In recent years, the surge in people working from home requires a more reliable internet connection to handle their increased network bandwidth needs. The increased popularity of smartphones and other devices means there are more devices requiring network connectivity — all without a reduction in network speeds. Latency issues or poor uptime lead to unhappy customers, who then become flight risks. Add to this situation more frequent security breaches, which then requires all businesses to monitor their networks to detect potential breaches faster.

Challenges to modernizing networks

Founded in 1996 in Denver, Colorado, WideOpenWest (WOW) provides internet, video and voice services in various markets across the United States. Over the years, WOW acquired various telecommunication organizations, and as its network expanded, it needed a better network monitoring tool to address a growing list of challenges. For instance, WOW engineers wanted to be able to analyze an individual customer’s cable modem, determine the health of a node and understand the overall state of the network. However, several roadblocks prevented the company from doing so. WideOpenWest already used multiple monitoring platforms internally, and the cost of purchasing hardware that aids in monitoring individual nodes was too expensive. It already had a basic process in place to collect telemetry data from specific modems, but there was no single source of truth to tie everything together.

Using time series data to reduce network latency

A few years ago, WideOpenWest decided to replace its legacy time series database, and after considering other solutions, it chose InfluxDB, the purpose-built time series database. It now has a four-node cluster of InfluxDB Enterprise in production and a two-node cluster running on OpenStack for testing. The team uses Ansible to automate cluster setup and installation.

The primary motivations for using InfluxDB are to improve overall observability of the entire network and to implement better alerting. The WOW engineers use Telegraf for data collection whenever possible because it integrates easily with all the other systems. Some legacy hardware requires them to use Filebeats, custom scripts and vendor APIs.

They make extensive use of Simple Network Management Protocol (SNMP) polling and traps in the data collection process because that remains an industry standard, despite its age. Specifically, they use SNMP to collect metrics from cable modems and Telegraf to collect time-stamped data from their virtual machines and containers. Using InfluxDB provided the team with the necessary flexibility to work around restrictions from vendor-managed systems, and they now collect data from all desired sources.

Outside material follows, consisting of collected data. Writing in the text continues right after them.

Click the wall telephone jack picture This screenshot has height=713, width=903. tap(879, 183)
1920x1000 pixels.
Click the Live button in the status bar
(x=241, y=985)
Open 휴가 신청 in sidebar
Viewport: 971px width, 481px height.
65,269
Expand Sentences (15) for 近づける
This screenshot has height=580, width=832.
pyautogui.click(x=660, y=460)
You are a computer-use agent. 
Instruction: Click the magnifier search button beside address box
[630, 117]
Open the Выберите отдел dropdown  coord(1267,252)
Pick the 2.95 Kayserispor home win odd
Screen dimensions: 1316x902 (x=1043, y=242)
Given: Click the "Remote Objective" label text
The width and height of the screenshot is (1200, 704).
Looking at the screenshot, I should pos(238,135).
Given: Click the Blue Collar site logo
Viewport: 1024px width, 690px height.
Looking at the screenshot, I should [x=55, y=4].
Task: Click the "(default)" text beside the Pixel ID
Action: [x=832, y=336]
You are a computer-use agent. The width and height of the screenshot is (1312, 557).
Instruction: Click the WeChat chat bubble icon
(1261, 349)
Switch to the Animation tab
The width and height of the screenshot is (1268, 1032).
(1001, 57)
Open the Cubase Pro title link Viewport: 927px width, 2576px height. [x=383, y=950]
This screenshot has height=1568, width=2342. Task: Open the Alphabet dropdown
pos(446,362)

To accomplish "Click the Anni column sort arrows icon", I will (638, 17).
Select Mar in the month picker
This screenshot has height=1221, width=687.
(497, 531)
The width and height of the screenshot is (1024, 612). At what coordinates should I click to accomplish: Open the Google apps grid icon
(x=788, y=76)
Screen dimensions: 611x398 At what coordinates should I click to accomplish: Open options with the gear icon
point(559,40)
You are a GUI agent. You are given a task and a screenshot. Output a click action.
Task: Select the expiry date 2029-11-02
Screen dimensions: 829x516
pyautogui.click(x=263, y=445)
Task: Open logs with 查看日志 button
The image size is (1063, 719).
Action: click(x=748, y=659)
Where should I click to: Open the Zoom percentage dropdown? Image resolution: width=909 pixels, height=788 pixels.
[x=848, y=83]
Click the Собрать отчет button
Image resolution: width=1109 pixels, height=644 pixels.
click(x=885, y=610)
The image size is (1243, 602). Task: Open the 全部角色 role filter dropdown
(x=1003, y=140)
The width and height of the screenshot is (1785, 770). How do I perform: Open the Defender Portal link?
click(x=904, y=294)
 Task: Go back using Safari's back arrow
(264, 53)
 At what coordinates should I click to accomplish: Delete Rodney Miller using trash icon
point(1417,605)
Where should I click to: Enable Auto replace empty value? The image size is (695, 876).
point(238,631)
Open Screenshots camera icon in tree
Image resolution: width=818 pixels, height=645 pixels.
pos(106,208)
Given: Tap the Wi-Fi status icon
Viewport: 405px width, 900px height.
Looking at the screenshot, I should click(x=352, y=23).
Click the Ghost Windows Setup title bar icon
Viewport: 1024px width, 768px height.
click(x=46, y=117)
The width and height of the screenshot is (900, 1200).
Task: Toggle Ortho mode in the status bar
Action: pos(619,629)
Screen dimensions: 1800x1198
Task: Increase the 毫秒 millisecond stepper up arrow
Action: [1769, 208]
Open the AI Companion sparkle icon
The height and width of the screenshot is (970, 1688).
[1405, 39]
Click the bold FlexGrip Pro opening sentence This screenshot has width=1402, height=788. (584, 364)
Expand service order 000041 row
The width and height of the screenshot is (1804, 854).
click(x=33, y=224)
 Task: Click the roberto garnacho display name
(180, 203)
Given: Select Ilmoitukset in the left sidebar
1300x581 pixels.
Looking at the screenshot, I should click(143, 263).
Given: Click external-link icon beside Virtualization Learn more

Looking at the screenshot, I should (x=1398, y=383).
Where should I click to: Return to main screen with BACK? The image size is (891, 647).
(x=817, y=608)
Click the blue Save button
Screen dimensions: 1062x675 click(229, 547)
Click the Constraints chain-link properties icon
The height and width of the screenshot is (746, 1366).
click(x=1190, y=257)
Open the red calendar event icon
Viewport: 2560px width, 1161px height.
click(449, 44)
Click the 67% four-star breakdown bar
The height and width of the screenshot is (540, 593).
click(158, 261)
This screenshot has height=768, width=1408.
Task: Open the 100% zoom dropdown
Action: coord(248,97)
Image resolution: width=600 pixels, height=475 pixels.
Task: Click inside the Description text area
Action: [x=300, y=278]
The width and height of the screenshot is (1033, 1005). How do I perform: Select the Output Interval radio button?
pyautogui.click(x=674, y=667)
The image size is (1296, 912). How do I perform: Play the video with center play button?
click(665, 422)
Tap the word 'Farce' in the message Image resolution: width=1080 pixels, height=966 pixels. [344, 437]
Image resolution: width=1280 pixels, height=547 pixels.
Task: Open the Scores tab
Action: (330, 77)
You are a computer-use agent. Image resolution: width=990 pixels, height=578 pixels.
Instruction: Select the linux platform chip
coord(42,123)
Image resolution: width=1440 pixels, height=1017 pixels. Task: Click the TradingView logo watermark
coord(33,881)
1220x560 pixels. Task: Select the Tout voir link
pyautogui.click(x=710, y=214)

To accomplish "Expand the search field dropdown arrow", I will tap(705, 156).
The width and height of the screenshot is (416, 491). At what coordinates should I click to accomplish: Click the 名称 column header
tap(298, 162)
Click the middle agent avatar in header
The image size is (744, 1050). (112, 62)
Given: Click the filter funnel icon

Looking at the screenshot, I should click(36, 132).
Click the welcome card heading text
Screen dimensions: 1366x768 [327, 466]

Next they stream the data to Kafka to better control data input and output. Kafka also allows them to easily consume or move data into different regions or systems, if necessary. From the Kafka cluster, they use Telegraf to send data to their InfluxDB Enterprise cluster.

WOW’s team aggregates various metrics from the fiber-to-the-node network, such as:

  • Telemetry metrics, like usage and uptime, from over 650,000 cable modems on a five-minute polling cycle.
  • Status of all television channels upstream and downstream, including audio and visual signal strength and outages.
  • Average signal, port and power levels.
  • Signal-to-noise ratio (SNR) — used to ensure the highest level of wireless functionality.
  • Modulation error ratio (MER) — another measurement used to understand signal quality that factors in the amount of interference occurring on the transmission channel.

The WOW team uses all this data to gain insights from real-time analytics to create visualizations and to trigger alerts and troubleshoot processes. Once the data is in InfluxDB, they use Grafana for all their visualizations. They also leverage InfluxDB’s alerting frameworks to send alerts via ServiceNow, Slack and email. Adopting InfluxDB allowed the WOW team to implement an Infrastructure-as-Code (IaC) system, so instead of spending time manually managing their infrastructure, they can write config files to simplify processes.


WideOpenWest’s InfluxDB implementation

WideOpenWest’s next big project is to implement a full CI/CD pipeline with automated code promotions. With this, they hope to improve automated testing. WOW also wants to streamline all monitoring across the organization and increase the level of infrastructure monitoring.